JGGI has merged with Scottish Investment Trust (SCIN) and JPMorgan Elect (Elect), which has contributed to the growth of assets from £723m to £1.8bn. This has led to JGGI’s promotion to the FTSE 250 Index, and a significant reduction in Charges. The board’s strict Discount control policy has seen JGGI return to trading at a premium, closer to its long-term average.
As we discuss in Management, James Cook recently replaced Rajesh Tanna as co-portfolio manager to work alongside Helge Skibeli and Tim Woodhouse. This has not impacted the long-term investment strategy that targets both capital growth and an attractive dividend yield.
We think JGGI offers an attractive way to generate income from global equities. The flexibility afforded to the managers by the Dividend policy is attractive given the volatility in markets and gives them the ability to run a portfolio with greater growth potential than the typical equity income fund. However, we note that there is some variability in the income on offer as if the NAV falls from year to year, then the dividend will likely be lower too.

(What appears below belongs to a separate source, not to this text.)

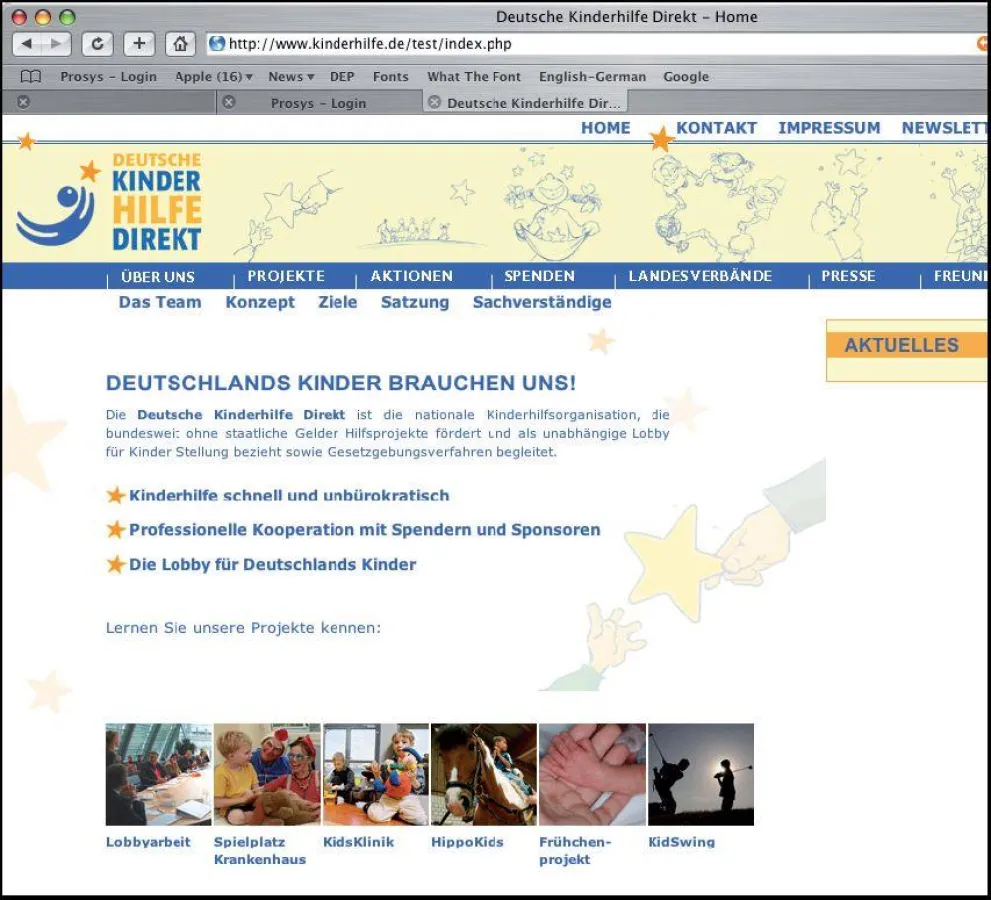Click the KONTAKT link at top
Screen dimensions: 991x900
716,128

In our view, the managers’ bottom-up, stock-specific approach to investing offers a potential source of benchmark-agnostic returns. Given the variability of stylistic biases that have been driving equity market returns over the past couple of years, we think this is a particularly valuable characteristic. Furthermore, we believe the heightened levels of volatility across financial markets make the managers’ unwavering focus on quality, coupled with their more core/balanced approach to Portfolio management, likely to enhance the trust’s consistency of Performance across the market cycle.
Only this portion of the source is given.